The lower Tribunal was clearly in error when it found that the case made out by the first and second Respondents preponderated over that made out by the first Appellant. This Court finds and holds that the first and second Respondents did not make out a credible case to support their assertion that the first Appellant was not qualified to contest the re-run elections. The fourth issue for determination is resolved in favour of the Appellants.

Issue Five
Whether the learned trial Tribunal Judges were not wrong in nullifying the election of the first Appellant and in declaring the first Appellant as the winner of the re-run election held on the 25th of January, 2020
This issue revolves around the meaning and import of Section 140(2) of the Electoral Act 2010 (as amended). The resolution of the fourth issue for determination in this appeal in favour of the Appellants has turned this issue for determination into an academic and hypothetical question. It is not in the habit of the Courts to indulge in academic exercises or in the answering of hypothetical questions –Ecobank (Nig) Ltd Vs Honeywell Flour Mills Plc (2019) 2 NWLR (Pt 1655) 55, Kurma Vs Sauwa (2019) 3 NWLR (Pt 1659) 247, Usman Vs State (2019) 15 NWLR (Pt 1696) 411. The Court will discountenance the fifth issue for determination, but considers it pertinent to point out that Section 140 (2) of the Electoral Act 2010 (as amended) has since been set aside by the Federal High Court in a judgment delivered in the case of Labour Party Vs INEC on the 21st July, 2011 in Suit No FHC/ABJ/CS/399/2011. This judgment was judicially noticed and applied by the Supreme Court in the case of Jev Vs Iyortyom (2015) 12 SC (Pt II) 98 at pages 115-116 and by this Court in the case of Kakale Vs Aliyu (2019) LPELR 48812(CA). Thus, as at now, Section 140 (2) is no longer a valid part of the Electoral Act 2010 (as amended).

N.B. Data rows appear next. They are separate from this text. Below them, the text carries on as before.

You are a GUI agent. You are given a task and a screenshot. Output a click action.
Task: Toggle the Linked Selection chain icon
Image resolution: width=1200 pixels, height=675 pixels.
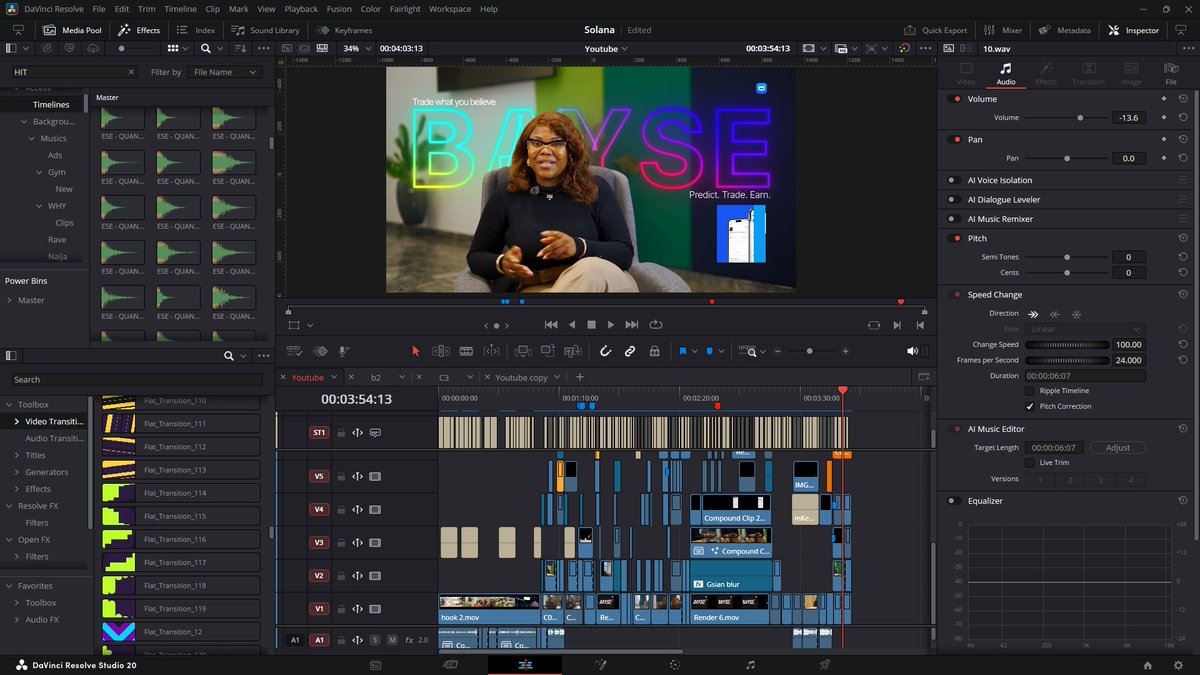click(630, 351)
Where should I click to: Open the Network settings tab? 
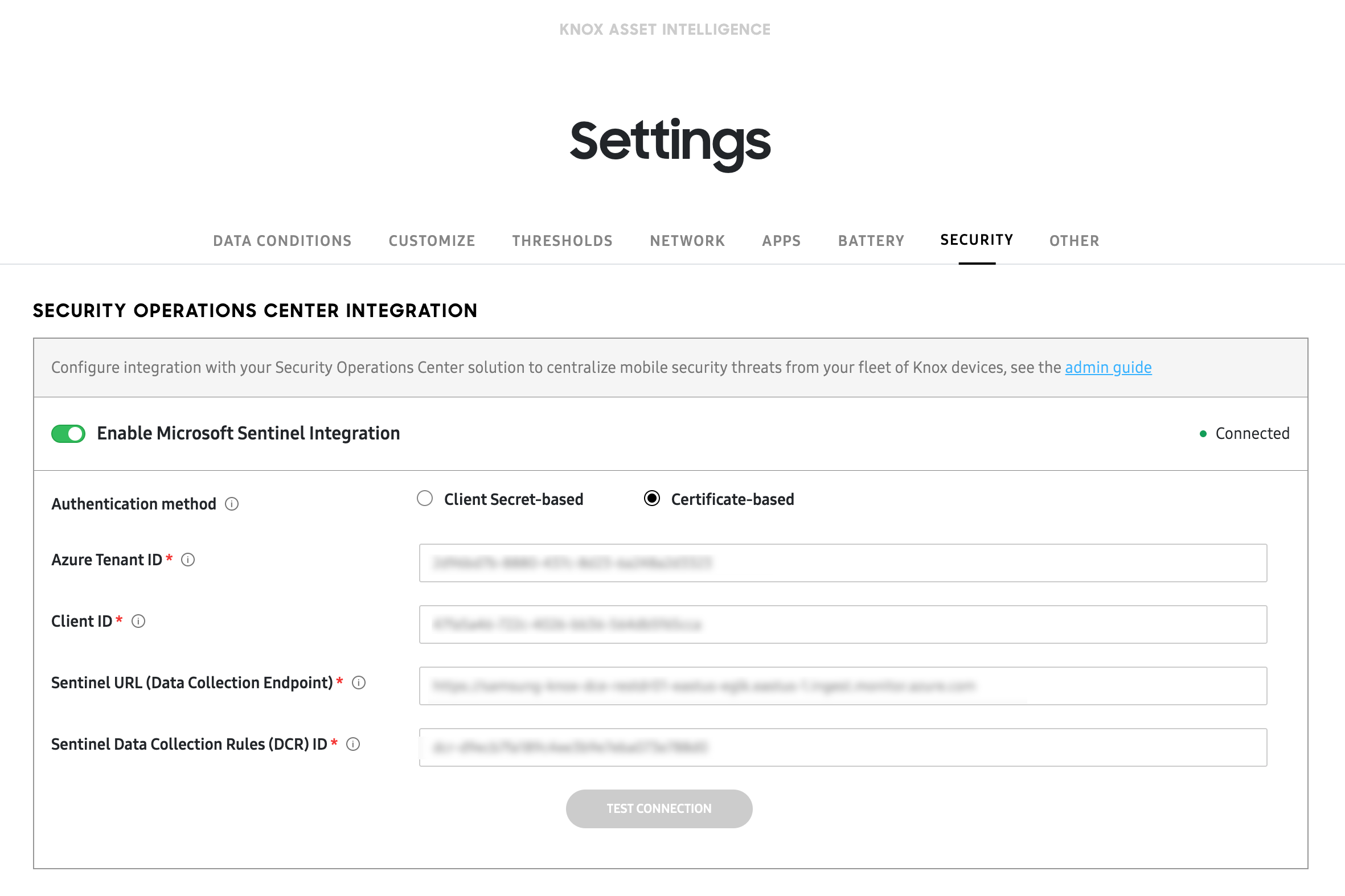688,241
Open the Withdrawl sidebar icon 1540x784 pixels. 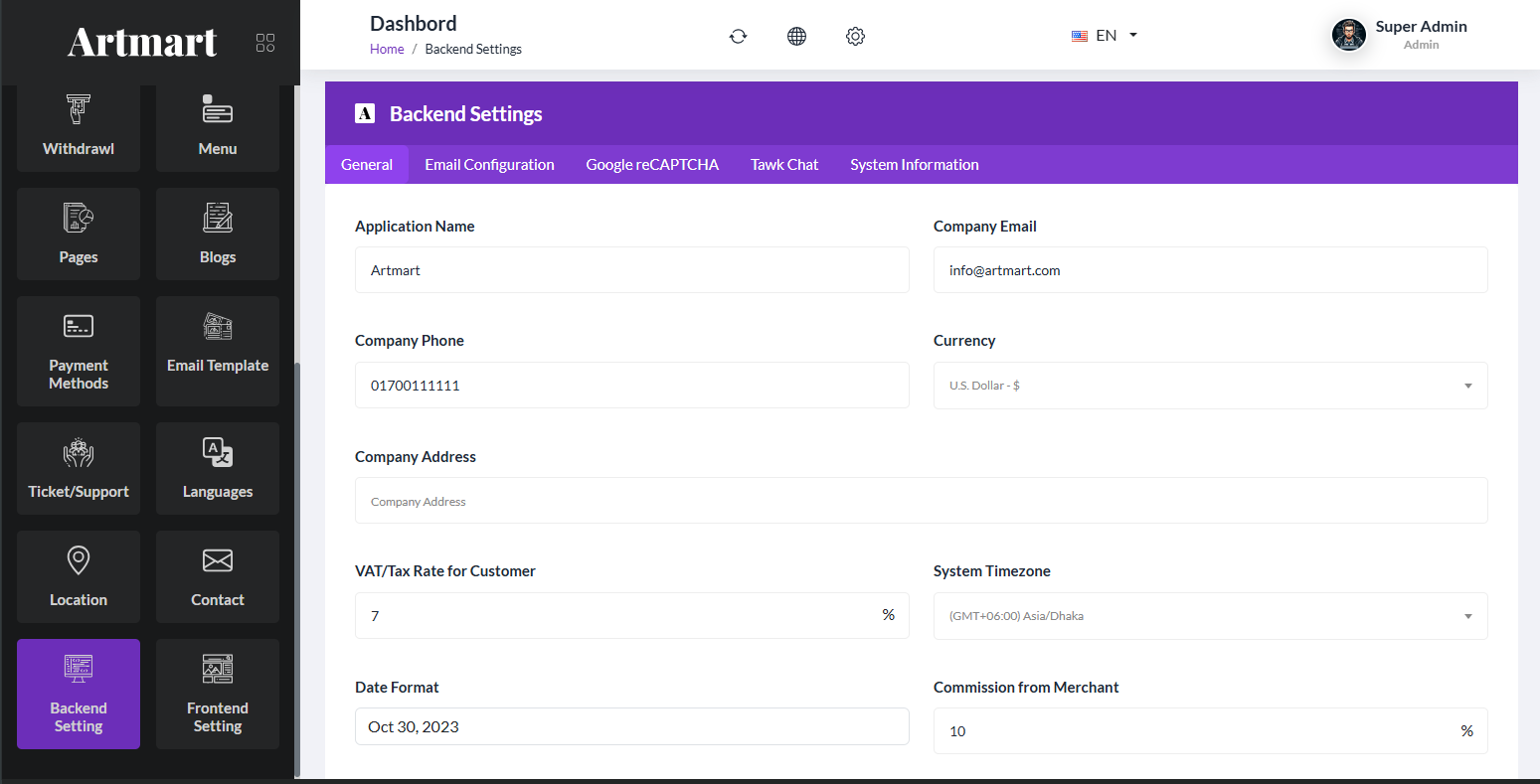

This Court finds some merits in the appeal of the Appellants and this takes us to the cross appeal of the first and second Respondents.

The Cross Appeal
In arguing the cross appeal, Counsel to the first and second Respondents filed a Cross Appellant brief of arguments dated the 20th of August, 2020 on the 21st of August 2020. In response, the Counsel to the Appellants filed a notice of preliminary objection challenging the competence of the cross appeal as well as a first and second Cross Respondents’ brief of arguments dated the 24th of August, 2020. Counsel to the first and second Respondents filed a Cross Appellants’ Reply brief of arguments dated the 27th of August, 2020. The third Respondent did not file any process on the cross appeal. At the hearing of the appeal, Counsel to the first and second Respondents and Counsel to the Appellants argued the notice of preliminary and adopted the arguments in their respective briefs of arguments on the cross appeal.

The contention of the first and second Respondents on the cross appeal is against the expunction of the photocopy of the letter of appointment of the first Appellant as the Director General of the Kano State Drugs and Consumables Supply Agency and photocopies of the pay slips for the payment of the salaries of the first Appellant for the months of November and December 2019 tendered as Exhibits P15, P16 and P17. Now, it was never in contest in the matter that the Appellant was appointed the Director General of the Kano State Drugs and Consumables Supply Agency, and as such the tendering of his letter of appointment was of no significance. Further, this Court found, in resolving the appeal of the Appellants, that the payment of the salaries of the first Appellant for the months of November and December 2019 was irrelevant to the determination of the question submitted before the lower Tribunal for adjudication.
What these findings mean is that the resolution of the cross appeal either way will have no effect on the outcome of this appeal. It is trite law that a Court has no business delving into the issues that are not crucial and which are merely theoretical and of no practical utilitarian value such that its determination makes no practical or tangible addition to the outcome of the case and pronouncing on it is an exercise in futility and cannot have any effect on the decision of the Court- Agbakoba Vs Independent National Electoral Commission (2008) 18 NWLR (Pt 1119) 489, Independent National Electoral Commission Vs Atuma (2013) LPELR- 20589(SC). This postulation is premised on the fact that Courts of law deal with live issues which will have bearing in one way or the other on the outcome of a case – Mamman Vs Salaudeen (2005) 18 NWLR (Pt 958) 478, State Vs Azeez (2008) 14 NWLR (Pt 1108) 348, Abdullahi Vs Military Administrator, Kaduna State (2009) 15 NWLR (Pt 1165) 417. Considering and pronouncing on the cross appeal will be a wasteful exercise in the circumstances of this appeal and this Court thus declines to do so. The cross appeal will be struck out.

Conclusion
In conclusion, the appeal succeeds and it is hereby allowed while the cross appeal is struck out. The portion of rulings and judgment of the National and State Houses of Assembly Election Petition Tribunal sitting in Kano State delivered in Petition No EPT/KN/SHA/01/2020 by the Chairman and the Honorable Members of the Tribunal on the 24th of July, 2020 which had been found by this Court to be perverse are hereby set aside, along with the final orders made in favour of the first Respondent therein. In their stead is substituted a judgment dismissing the claims of the first and second Respondents before the lower Tribunal. The parties shall bear their respective costs of this appeal. These shall be the orders of this Court.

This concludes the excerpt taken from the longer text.